Ultrathin Cu:TCNQ (Cu-tetracyanoquinodimethane) nanowires ($\sim$10–50 nm diameter) are interesting from a fundamental point of view to study electrical as well as opto-electronic transport and also held promising interest in nanoelectronics, particularly for photodetector applications. Dielectrophoresis-based device fabrication from an aqueous solution is useful and has some potential applications. However, such device fabrication may degrade material property. Herein, we demonstrate directed in-situ growth and assembly of Cu:TCNQ nanowire at predefined electrodes in vacuum using dc dielectrophoresis. The mechanistic understanding of the process is verified by COMSOL Multiphysics simulation. The externally applied electric field also exploits to control over the number as well as diameter of the nanowire during growth. Field grown nanowires bridging two electrodes are structurally characterized using a unique challenging technique with Transmission Electron Microscope. The field-grown nanowires are found to have better electrical performance compared to normal growth.

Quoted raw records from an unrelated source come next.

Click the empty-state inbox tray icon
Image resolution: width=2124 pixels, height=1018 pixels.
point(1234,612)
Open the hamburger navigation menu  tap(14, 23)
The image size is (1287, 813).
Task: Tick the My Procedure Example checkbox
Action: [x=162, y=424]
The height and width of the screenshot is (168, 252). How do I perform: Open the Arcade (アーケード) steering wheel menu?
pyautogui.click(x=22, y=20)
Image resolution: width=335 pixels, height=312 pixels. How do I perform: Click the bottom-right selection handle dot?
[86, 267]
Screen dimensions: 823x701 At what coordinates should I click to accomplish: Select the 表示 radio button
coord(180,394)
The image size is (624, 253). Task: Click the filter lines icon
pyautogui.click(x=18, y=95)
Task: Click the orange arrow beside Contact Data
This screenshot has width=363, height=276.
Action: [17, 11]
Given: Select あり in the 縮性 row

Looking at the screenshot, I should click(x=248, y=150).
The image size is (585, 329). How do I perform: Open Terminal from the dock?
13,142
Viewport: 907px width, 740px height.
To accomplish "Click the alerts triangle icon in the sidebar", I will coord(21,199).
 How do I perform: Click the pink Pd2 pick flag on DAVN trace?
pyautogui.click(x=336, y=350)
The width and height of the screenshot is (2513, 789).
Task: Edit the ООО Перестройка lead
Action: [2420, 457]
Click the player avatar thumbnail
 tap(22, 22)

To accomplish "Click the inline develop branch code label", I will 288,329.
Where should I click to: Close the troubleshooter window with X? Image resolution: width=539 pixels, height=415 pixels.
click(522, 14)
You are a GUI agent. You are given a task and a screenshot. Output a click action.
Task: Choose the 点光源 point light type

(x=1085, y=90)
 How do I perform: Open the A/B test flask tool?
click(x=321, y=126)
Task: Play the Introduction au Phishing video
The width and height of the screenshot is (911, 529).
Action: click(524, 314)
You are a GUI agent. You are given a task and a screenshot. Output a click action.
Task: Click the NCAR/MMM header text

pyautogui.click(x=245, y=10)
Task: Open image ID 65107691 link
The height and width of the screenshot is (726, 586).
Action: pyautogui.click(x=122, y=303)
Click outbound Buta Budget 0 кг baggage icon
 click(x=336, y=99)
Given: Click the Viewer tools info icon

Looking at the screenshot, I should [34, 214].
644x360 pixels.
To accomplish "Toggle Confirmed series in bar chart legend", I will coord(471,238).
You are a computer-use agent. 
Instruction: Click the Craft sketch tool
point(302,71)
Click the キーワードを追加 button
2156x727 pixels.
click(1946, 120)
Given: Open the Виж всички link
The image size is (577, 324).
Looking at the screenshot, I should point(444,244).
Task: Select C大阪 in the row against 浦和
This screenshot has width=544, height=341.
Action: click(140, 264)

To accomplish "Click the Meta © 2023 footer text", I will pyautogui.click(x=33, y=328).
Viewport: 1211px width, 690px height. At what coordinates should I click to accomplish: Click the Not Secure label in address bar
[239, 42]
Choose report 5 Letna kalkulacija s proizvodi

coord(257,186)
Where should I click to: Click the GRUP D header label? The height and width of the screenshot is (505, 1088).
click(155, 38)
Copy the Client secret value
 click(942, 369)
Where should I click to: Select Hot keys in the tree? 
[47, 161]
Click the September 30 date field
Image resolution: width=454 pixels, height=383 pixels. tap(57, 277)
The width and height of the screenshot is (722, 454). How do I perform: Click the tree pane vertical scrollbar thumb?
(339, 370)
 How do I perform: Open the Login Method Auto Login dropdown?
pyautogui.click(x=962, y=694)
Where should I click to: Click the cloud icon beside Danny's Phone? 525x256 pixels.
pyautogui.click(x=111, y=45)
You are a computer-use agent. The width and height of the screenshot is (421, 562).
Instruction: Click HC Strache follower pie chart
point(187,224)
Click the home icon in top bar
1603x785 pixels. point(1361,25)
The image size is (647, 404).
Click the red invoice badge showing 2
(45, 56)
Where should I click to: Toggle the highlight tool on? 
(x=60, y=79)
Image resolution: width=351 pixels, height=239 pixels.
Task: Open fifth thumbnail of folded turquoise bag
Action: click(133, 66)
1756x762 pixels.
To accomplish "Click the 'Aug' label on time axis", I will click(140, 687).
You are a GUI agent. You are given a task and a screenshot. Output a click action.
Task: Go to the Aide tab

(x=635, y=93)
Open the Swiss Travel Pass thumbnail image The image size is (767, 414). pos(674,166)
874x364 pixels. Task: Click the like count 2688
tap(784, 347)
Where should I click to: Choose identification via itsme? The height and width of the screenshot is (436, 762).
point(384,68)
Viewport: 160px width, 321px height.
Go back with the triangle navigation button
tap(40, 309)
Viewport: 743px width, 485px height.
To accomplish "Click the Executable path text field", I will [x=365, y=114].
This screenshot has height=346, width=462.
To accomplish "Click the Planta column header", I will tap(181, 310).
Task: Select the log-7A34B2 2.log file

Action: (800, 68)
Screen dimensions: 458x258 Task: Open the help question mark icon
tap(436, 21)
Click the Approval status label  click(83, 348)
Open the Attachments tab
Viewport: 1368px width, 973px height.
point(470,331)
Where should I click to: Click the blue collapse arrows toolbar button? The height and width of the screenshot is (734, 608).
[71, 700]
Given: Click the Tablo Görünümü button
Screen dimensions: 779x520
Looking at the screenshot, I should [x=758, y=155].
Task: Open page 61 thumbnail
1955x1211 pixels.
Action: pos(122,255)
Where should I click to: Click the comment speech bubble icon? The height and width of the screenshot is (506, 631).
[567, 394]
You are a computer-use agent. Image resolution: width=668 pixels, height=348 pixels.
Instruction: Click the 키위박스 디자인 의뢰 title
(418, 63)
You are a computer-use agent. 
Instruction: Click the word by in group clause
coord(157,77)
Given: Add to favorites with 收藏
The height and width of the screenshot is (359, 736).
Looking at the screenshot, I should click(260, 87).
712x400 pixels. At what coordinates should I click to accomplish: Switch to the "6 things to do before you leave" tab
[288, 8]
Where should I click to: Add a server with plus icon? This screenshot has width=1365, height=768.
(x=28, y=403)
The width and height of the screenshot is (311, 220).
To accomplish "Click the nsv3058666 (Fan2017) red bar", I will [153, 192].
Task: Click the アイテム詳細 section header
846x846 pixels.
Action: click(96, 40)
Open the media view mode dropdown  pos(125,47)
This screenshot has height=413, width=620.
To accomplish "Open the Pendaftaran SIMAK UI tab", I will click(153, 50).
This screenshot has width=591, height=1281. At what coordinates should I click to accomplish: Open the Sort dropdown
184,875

超薄Cu：TCNQ（Cu-四氰基喹二甲烷）纳米线（$〜$从基本的角度来看，研究电学和光电学传输非常有趣（直径10–50 nm），并且对纳米电子学，尤其是光电探测器应用，也抱有广阔的兴趣。由水溶液制备基于介电电泳的器件是有用的，并且具有一些潜在的应用。但是，这样的器件制造会降低材料性能。在这里，我们演示了使用直流介电法在真空中的预定电极上定向生长和组装Cu：TCNQ纳米线。通过COMSOL Multiphysics仿真验证了对过程的机械理解。外部施加的电场还用于控制生长过程中纳米线的数量和直径。使用独特的具有挑战性的透射电子显微镜技术，可以对桥接两个电极的场生长纳米线进行结构表征。发现与正常生长相比，现场生长的纳米线具有更好的电性能。